About this exercise:
Look through the lines below and extract any with the word "Keurmerk".

Data: Begin

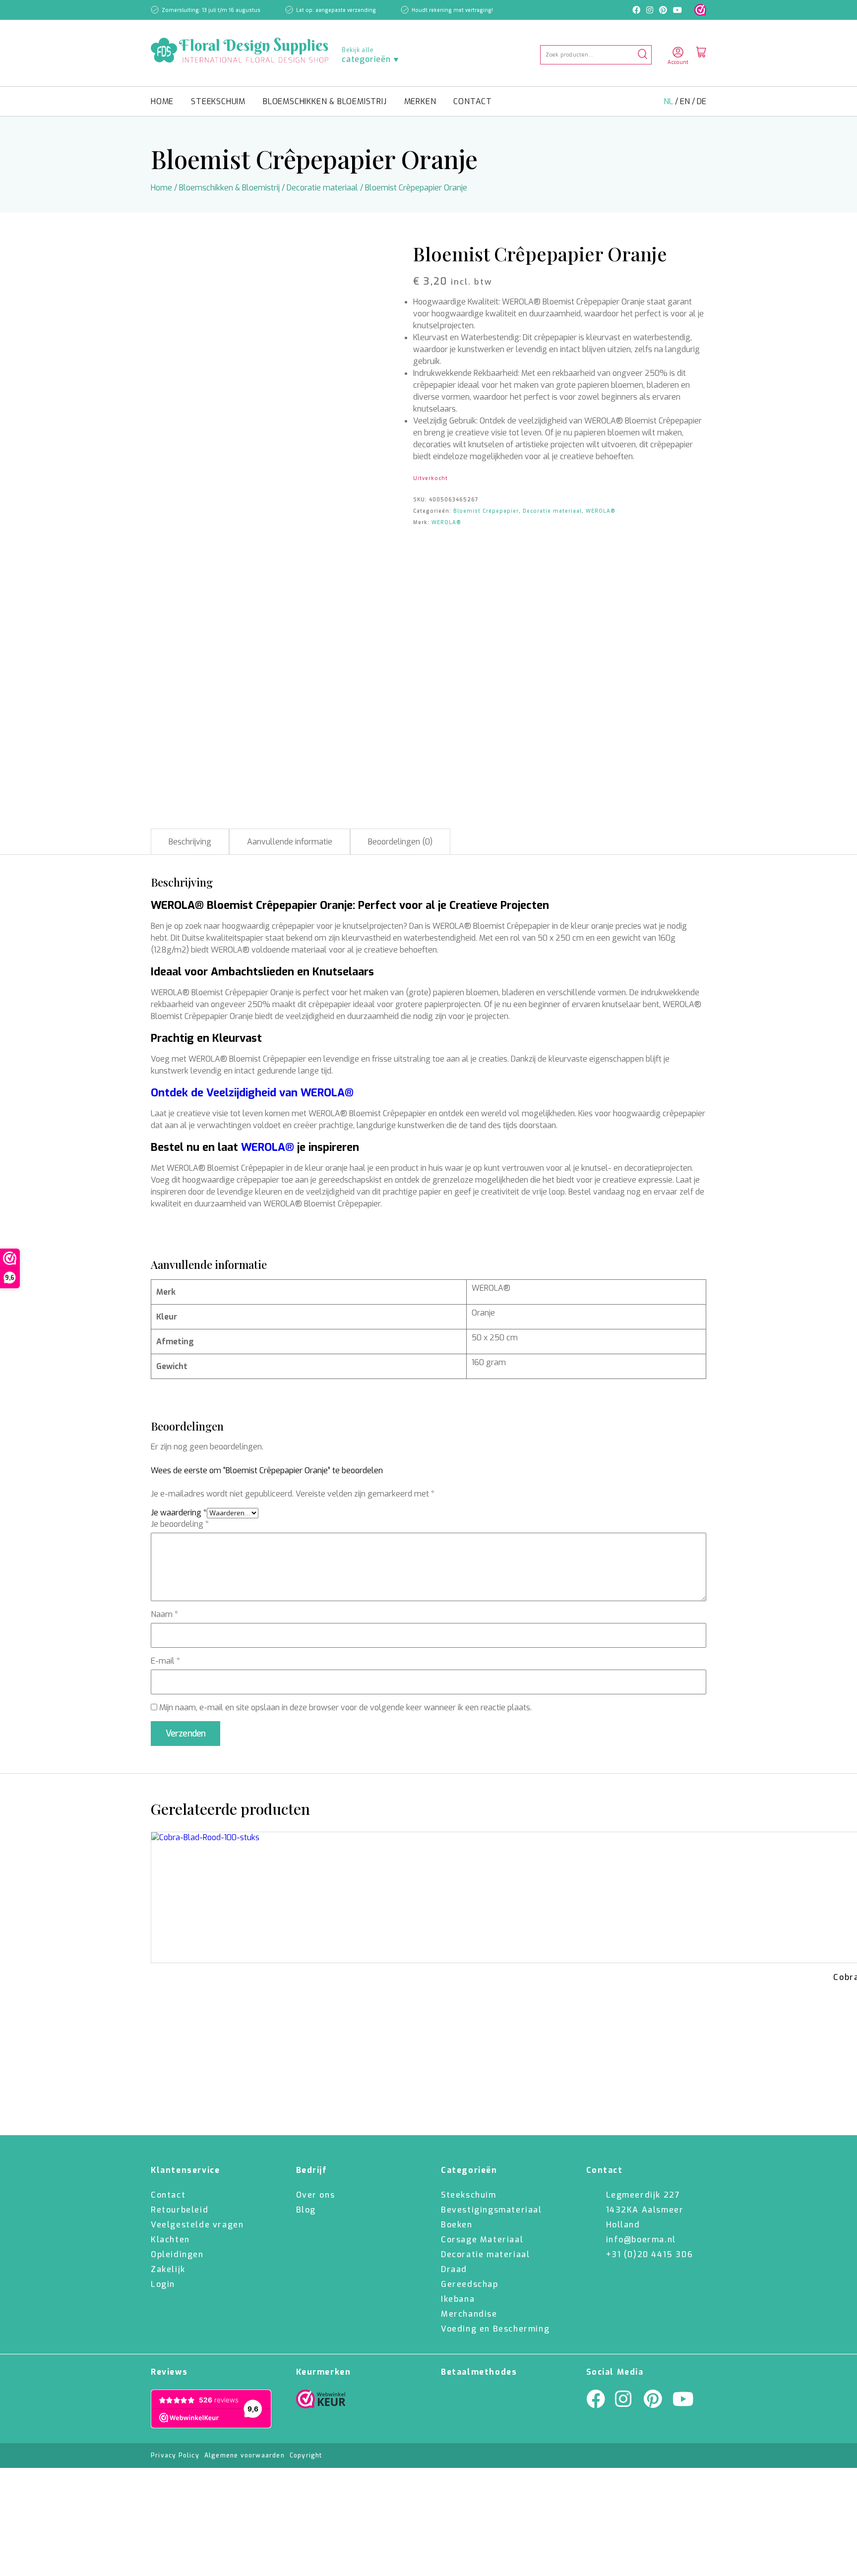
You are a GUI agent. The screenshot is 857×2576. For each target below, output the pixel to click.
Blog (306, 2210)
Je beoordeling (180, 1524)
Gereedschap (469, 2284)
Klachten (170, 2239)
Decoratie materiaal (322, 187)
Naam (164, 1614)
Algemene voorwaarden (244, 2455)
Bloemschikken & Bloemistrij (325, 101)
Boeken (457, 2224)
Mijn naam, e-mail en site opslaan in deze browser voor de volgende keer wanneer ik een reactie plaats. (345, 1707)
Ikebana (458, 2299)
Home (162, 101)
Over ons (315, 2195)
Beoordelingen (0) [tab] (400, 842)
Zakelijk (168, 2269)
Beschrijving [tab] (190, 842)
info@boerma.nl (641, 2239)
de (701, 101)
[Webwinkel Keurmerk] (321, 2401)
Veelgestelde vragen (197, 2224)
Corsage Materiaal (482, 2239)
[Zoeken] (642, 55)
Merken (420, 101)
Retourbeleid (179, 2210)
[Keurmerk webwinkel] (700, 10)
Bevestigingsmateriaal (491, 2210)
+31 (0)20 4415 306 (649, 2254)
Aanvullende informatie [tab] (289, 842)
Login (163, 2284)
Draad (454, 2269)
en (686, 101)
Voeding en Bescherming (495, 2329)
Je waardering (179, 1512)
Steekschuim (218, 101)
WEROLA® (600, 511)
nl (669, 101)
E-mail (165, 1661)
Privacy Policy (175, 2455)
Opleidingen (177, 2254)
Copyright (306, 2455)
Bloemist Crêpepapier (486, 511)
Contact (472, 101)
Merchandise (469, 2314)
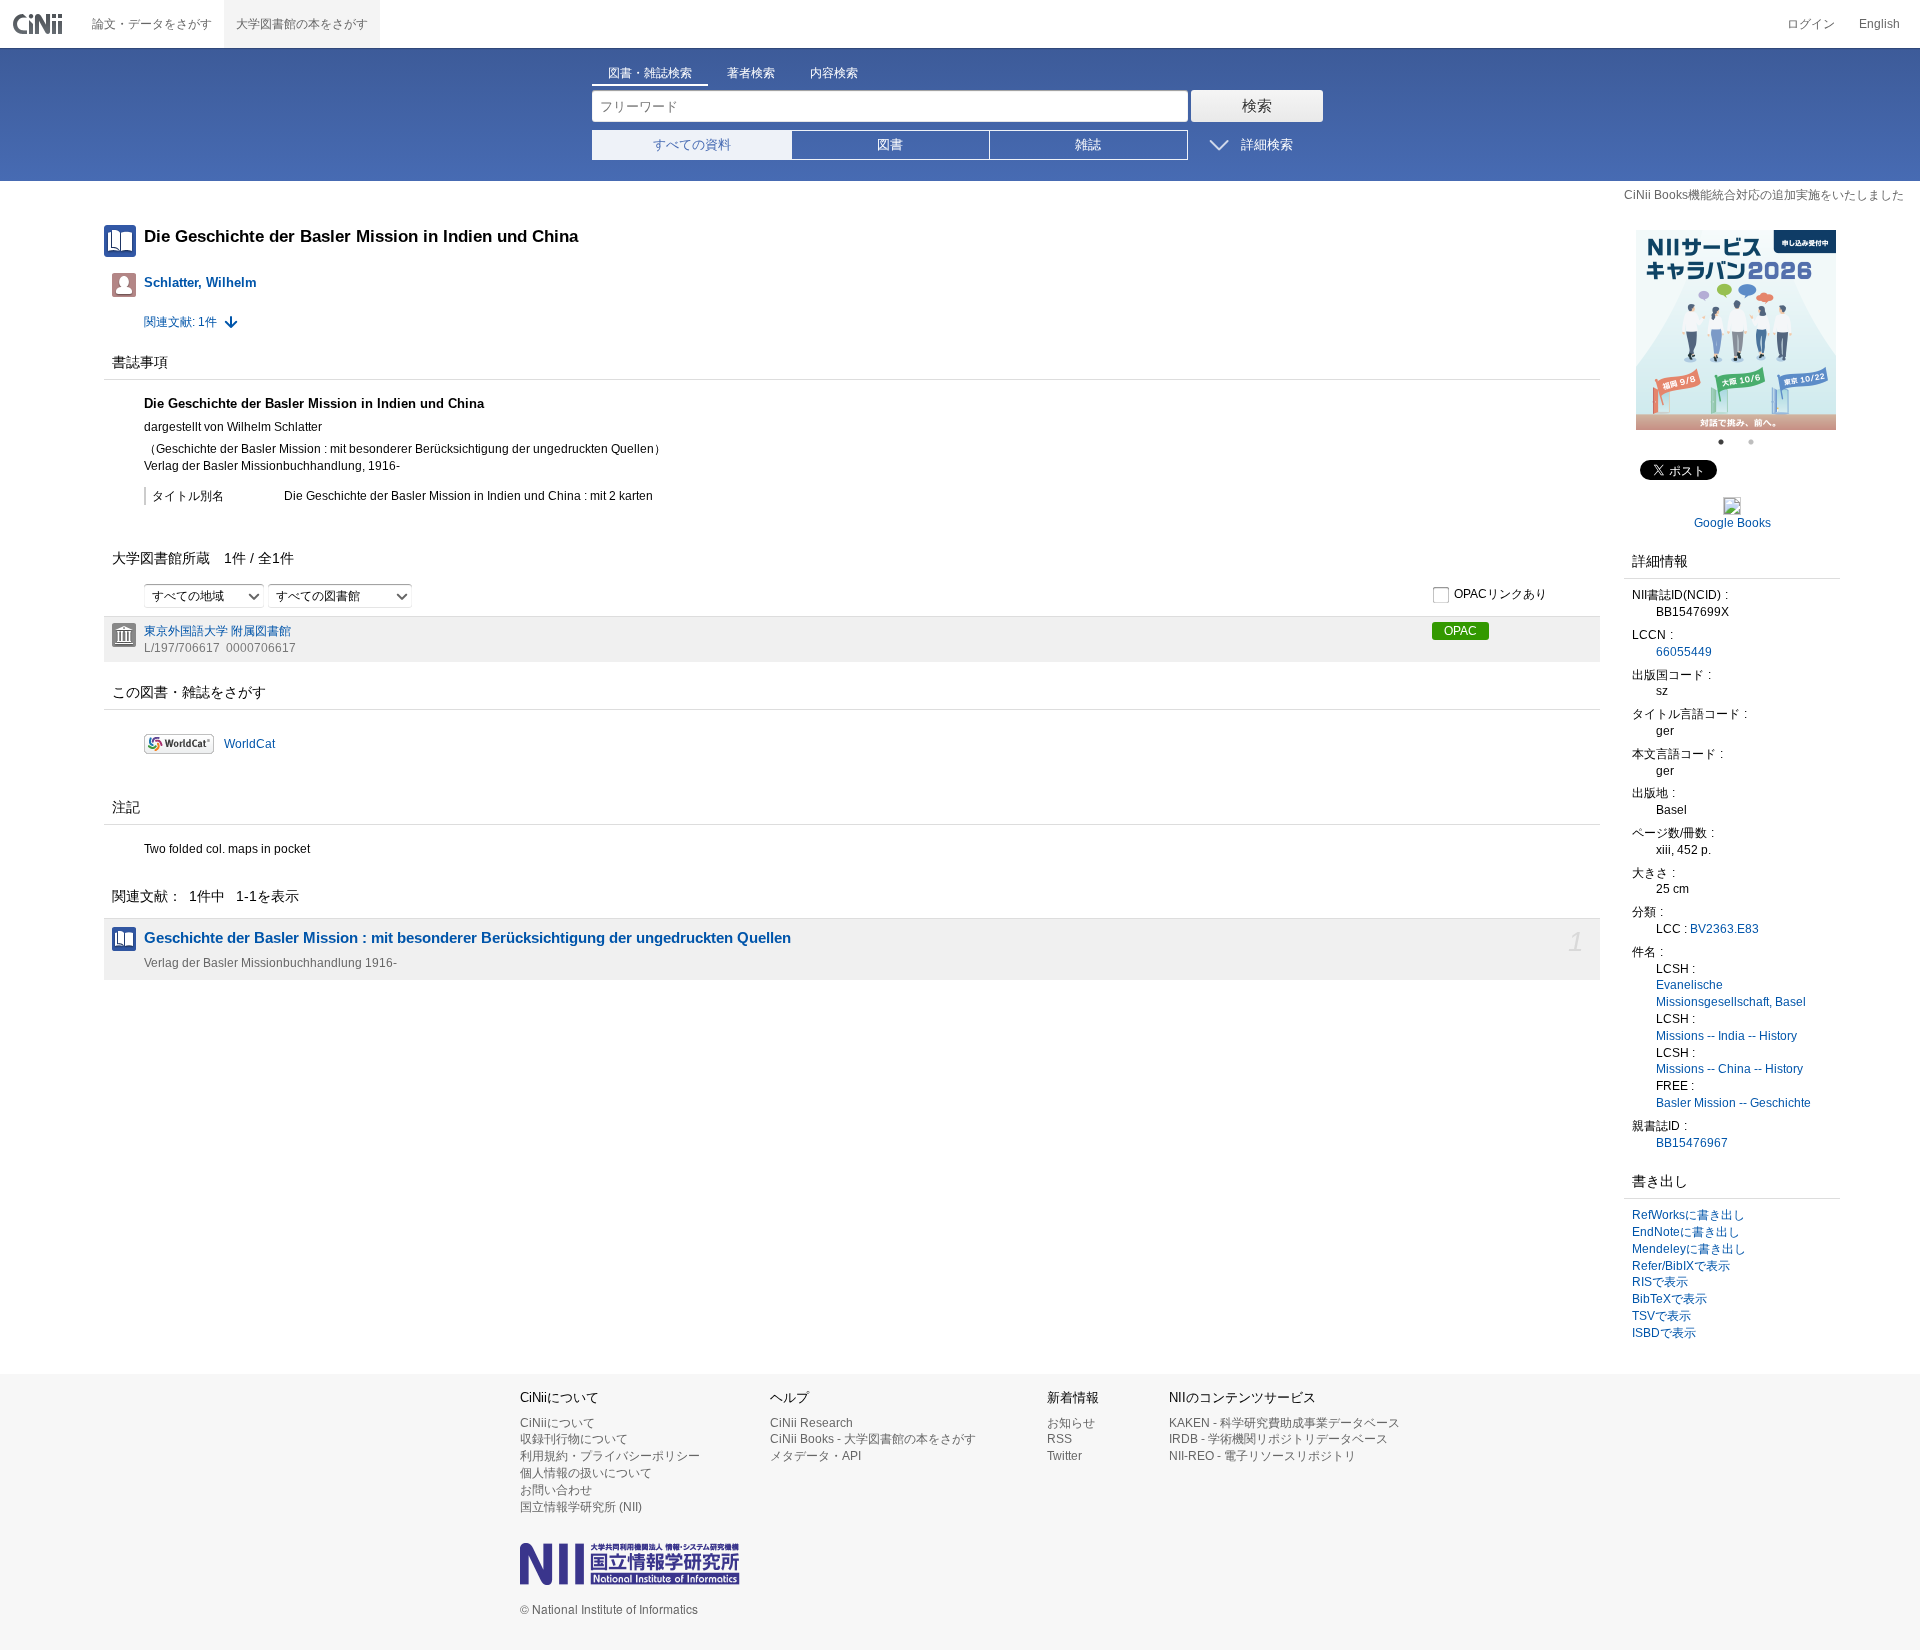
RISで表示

Data: End

Written reply:
[Webwinkel Keurmerk] (321, 2401)
[Keurmerk webwinkel] (700, 10)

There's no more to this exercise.